Но следователь сидел, смотря в свой блокнот, и, будто не замечая ни радости Петьки ни свороченных со стола бумаг, продолжал:
— Но всего пикантнее то, что наше открытие не приводит ни к чему.
Петька бросил поднятые было бумаги обратно на пол.
— Как ни к чему?
— Да уж так. Я внимательно вместе с экспертами изучил увеличенную фотографию убитой и убедился по характеру раны, что она нанесена левшой. Затем я убеждаюсь, что подозреваемый левша, и…
— И…
— Несчастное стечение обстоятельств губит результаты нашего сыска.
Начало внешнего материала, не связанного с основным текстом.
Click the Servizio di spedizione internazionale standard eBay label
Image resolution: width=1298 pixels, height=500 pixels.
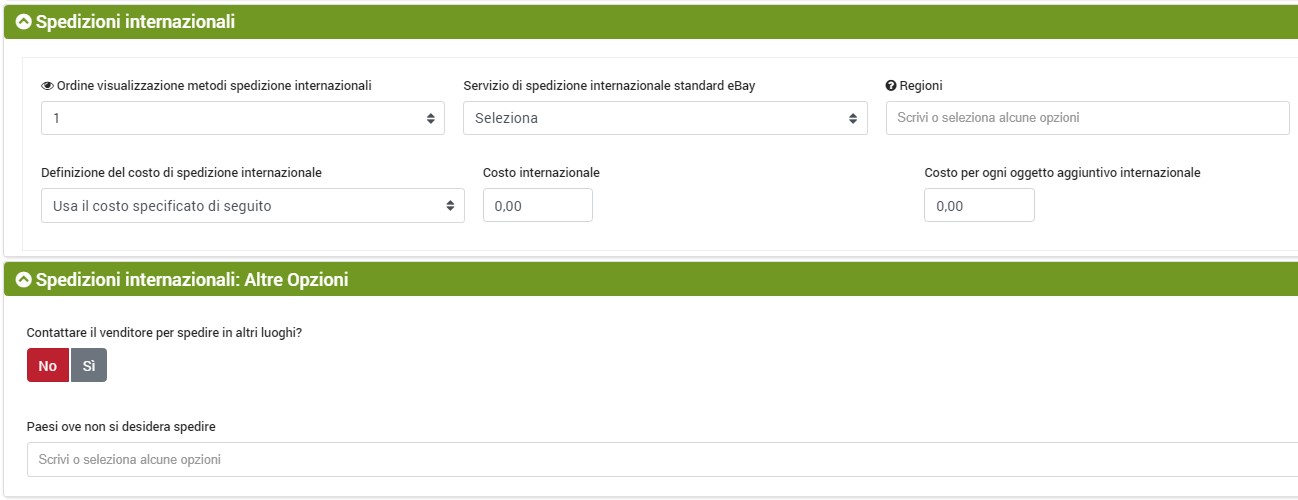coord(609,86)
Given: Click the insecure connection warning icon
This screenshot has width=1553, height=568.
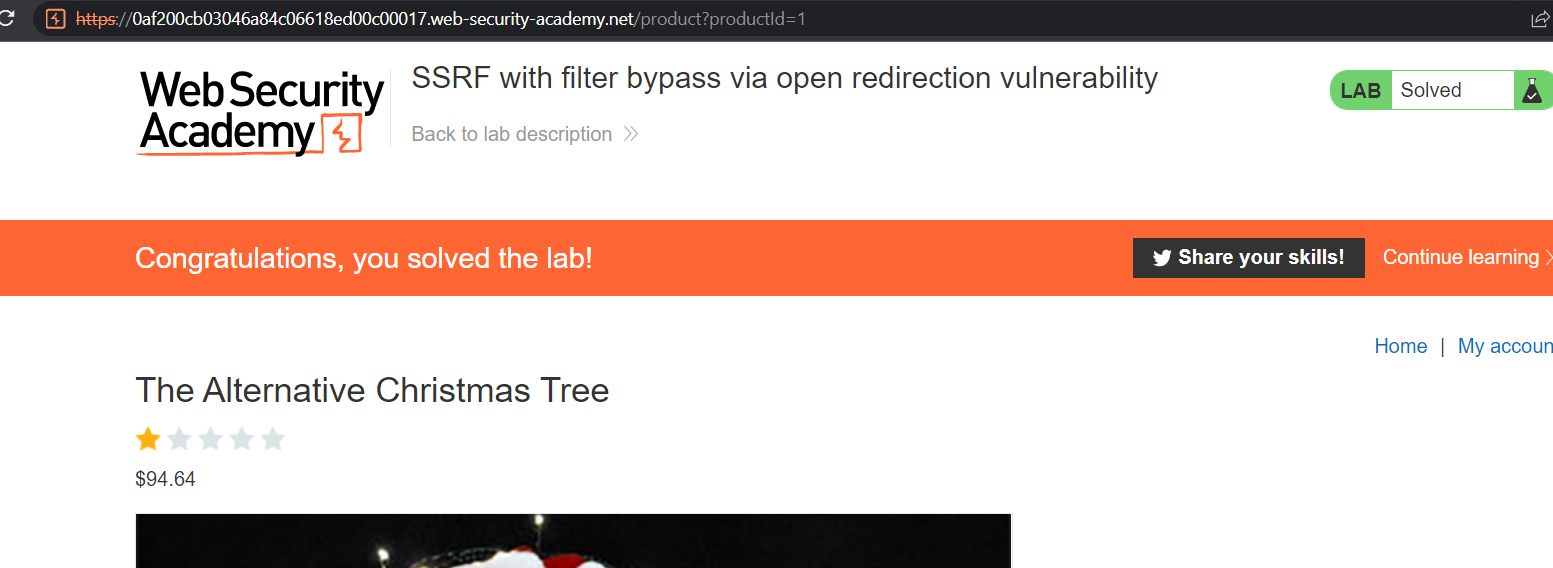Looking at the screenshot, I should pos(56,19).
— Да не тяни ты кота за хвост, будь друг, говори скорей, в чем дело. Ведь все же ясно теперь.
Следователь спокойно докурил папиросу.
— В том-то и дело, что так же неясно, как и прежде. Надо вам сказать, что я велел следить не только за Кожуховым, но также и за Светловым. Ведь ему тоже вменяется в вину убийство, и если убил один, так не убил другой. Ну…
— Ну…
— Ну — случайное совпадение. Светлов тоже оказался левшой. К слову сказать, это ведь порок довольно распространенный, если вообще это можно назвать пороком.